2012年02月29日

心の病とは無意識の暴走


私は以前、「精神障害者移送サービス」を仕事として行っていたことがりました。精神障害移送サービスとは、精神障害者の方の治療・入院を目的とし、ご家族の同意のもとに指定した日時に指定した病院へ移送サポートを行うサービスです。

その頃、私が世話になっていた会社は、その当時、多くの移送サービス会社が強制拘束を行うことがほとんどでしたが、その会社は患者を説得して、患者の意志のもとで病院に移送していました。

移送中、ほとんどの患者が話しかけてきます。しかし、その多くは「幻覚、幻聴、妄想」と言った類です。しかし、その話を真摯に受け止めてみると、患者が話している「幻覚、幻聴、妄想」には必ず意味があるように思えてきたのです。

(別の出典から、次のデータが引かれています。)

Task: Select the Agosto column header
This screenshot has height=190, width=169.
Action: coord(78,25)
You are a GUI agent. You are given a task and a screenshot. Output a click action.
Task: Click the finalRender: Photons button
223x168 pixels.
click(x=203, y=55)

私自身、どちらかと言えば、精神世界や宇宙論に対しては決して否定的ではない。また、見えるモノばかりが真実ではないと思っている方なので、患者が語るそれらの言葉に対しても否定することなく、聞き入ることもしばしありました。

その事をきっかけに、人間の心理にとても興味を抱き、さまざまな研究をするうえで、人の心の中には、「自分の知らない、もう一人の自分」がいることに気づきました。

人は時として、「身体の病」ではなく、「心の病」にかかることがあります。ここで言う「心の病」とは、身体のどの部分にも欠陥や問題がないのに、健康的な生活が送れなくなってしまったものです。(脳の障害が原因で起こる病気ではない)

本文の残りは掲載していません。